Exercise —
Present an exact copy of each line below.
─── Data excerpts ───
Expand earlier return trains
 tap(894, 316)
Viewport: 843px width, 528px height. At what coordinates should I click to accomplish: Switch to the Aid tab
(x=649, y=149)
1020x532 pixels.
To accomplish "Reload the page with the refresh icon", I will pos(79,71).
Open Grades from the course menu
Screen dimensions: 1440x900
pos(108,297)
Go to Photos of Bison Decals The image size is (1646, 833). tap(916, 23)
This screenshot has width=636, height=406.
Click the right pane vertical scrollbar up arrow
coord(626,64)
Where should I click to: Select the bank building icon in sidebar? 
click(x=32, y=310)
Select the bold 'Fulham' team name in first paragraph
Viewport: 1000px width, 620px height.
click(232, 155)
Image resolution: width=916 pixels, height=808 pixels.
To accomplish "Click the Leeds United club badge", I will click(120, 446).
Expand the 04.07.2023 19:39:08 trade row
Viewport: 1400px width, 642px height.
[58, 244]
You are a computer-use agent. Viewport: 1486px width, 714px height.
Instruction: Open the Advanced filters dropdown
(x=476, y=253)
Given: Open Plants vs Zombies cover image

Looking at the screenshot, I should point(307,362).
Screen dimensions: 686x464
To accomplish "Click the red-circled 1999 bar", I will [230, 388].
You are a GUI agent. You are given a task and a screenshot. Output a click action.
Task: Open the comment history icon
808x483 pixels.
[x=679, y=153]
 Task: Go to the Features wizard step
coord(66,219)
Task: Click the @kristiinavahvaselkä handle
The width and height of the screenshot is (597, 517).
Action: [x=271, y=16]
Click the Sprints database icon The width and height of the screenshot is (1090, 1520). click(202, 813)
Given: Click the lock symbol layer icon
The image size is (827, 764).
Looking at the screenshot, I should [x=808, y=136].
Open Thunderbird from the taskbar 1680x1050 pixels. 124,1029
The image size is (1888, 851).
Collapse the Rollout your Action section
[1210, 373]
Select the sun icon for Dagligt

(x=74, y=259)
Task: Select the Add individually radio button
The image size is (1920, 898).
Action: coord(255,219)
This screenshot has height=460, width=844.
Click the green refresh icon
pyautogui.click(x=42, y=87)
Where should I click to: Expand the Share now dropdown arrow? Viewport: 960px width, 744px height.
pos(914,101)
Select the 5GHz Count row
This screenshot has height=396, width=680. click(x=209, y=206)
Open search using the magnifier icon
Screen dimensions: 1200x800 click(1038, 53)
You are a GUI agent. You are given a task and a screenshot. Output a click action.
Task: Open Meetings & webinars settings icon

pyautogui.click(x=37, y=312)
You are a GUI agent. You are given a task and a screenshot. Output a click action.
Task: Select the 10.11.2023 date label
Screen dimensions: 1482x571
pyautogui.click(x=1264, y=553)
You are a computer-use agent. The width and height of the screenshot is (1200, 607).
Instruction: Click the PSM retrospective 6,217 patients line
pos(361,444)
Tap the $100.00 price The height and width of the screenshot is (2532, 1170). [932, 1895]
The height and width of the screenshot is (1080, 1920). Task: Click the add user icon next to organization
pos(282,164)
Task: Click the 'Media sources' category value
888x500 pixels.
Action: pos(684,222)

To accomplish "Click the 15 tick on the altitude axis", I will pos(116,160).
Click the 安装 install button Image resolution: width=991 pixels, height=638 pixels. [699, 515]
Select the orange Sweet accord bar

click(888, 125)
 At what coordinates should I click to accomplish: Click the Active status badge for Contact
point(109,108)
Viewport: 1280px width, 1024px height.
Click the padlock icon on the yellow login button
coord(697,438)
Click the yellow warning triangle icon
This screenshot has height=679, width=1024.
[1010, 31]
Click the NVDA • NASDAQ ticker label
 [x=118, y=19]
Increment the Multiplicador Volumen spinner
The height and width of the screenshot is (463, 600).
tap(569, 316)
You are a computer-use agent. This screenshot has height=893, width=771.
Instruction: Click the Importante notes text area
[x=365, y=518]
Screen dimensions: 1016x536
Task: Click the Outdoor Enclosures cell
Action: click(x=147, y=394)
───
Result —
Expand earlier return trains
 tap(894, 316)
Viewport: 843px width, 528px height. At what coordinates should I click to accomplish: Switch to the Aid tab
(x=649, y=149)
1020x532 pixels.
To accomplish "Reload the page with the refresh icon", I will pos(79,71).
Open Grades from the course menu
Screen dimensions: 1440x900
pos(108,297)
Go to Photos of Bison Decals The image size is (1646, 833). tap(916, 23)
This screenshot has width=636, height=406.
Click the right pane vertical scrollbar up arrow
coord(626,64)
Where should I click to: Select the bank building icon in sidebar? 
click(x=32, y=310)
Select the bold 'Fulham' team name in first paragraph
Viewport: 1000px width, 620px height.
click(232, 155)
Image resolution: width=916 pixels, height=808 pixels.
To accomplish "Click the Leeds United club badge", I will click(120, 446).
Expand the 04.07.2023 19:39:08 trade row
Viewport: 1400px width, 642px height.
[58, 244]
You are a computer-use agent. Viewport: 1486px width, 714px height.
Instruction: Open the Advanced filters dropdown
(x=476, y=253)
Given: Open Plants vs Zombies cover image

Looking at the screenshot, I should point(307,362).
Screen dimensions: 686x464
To accomplish "Click the red-circled 1999 bar", I will [230, 388].
You are a GUI agent. You are given a task and a screenshot. Output a click action.
Task: Open the comment history icon
808x483 pixels.
[x=679, y=153]
 Task: Go to the Features wizard step
coord(66,219)
Task: Click the @kristiinavahvaselkä handle
The width and height of the screenshot is (597, 517).
Action: [x=271, y=16]
Click the Sprints database icon The width and height of the screenshot is (1090, 1520). click(202, 813)
Given: Click the lock symbol layer icon
The image size is (827, 764).
Looking at the screenshot, I should [x=808, y=136].
Open Thunderbird from the taskbar 1680x1050 pixels. 124,1029
The image size is (1888, 851).
Collapse the Rollout your Action section
[1210, 373]
Select the sun icon for Dagligt

(x=74, y=259)
Task: Select the Add individually radio button
The image size is (1920, 898).
Action: coord(255,219)
This screenshot has height=460, width=844.
Click the green refresh icon
pyautogui.click(x=42, y=87)
Where should I click to: Expand the Share now dropdown arrow? Viewport: 960px width, 744px height.
pos(914,101)
Select the 5GHz Count row
This screenshot has height=396, width=680. click(x=209, y=206)
Open search using the magnifier icon
Screen dimensions: 1200x800 click(1038, 53)
You are a GUI agent. You are given a task and a screenshot. Output a click action.
Task: Open Meetings & webinars settings icon

pyautogui.click(x=37, y=312)
You are a GUI agent. You are given a task and a screenshot. Output a click action.
Task: Select the 10.11.2023 date label
Screen dimensions: 1482x571
pyautogui.click(x=1264, y=553)
You are a computer-use agent. The width and height of the screenshot is (1200, 607).
Instruction: Click the PSM retrospective 6,217 patients line
pos(361,444)
Tap the $100.00 price The height and width of the screenshot is (2532, 1170). [932, 1895]
The height and width of the screenshot is (1080, 1920). Task: Click the add user icon next to organization
pos(282,164)
Task: Click the 'Media sources' category value
888x500 pixels.
Action: pos(684,222)

To accomplish "Click the 15 tick on the altitude axis", I will pos(116,160).
Click the 安装 install button Image resolution: width=991 pixels, height=638 pixels. [699, 515]
Select the orange Sweet accord bar

click(888, 125)
 At what coordinates should I click to accomplish: Click the Active status badge for Contact
point(109,108)
Viewport: 1280px width, 1024px height.
Click the padlock icon on the yellow login button
coord(697,438)
Click the yellow warning triangle icon
This screenshot has height=679, width=1024.
[1010, 31]
Click the NVDA • NASDAQ ticker label
 [x=118, y=19]
Increment the Multiplicador Volumen spinner
The height and width of the screenshot is (463, 600).
tap(569, 316)
You are a computer-use agent. This screenshot has height=893, width=771.
Instruction: Click the Importante notes text area
[x=365, y=518]
Screen dimensions: 1016x536
Task: Click the Outdoor Enclosures cell
Action: click(x=147, y=394)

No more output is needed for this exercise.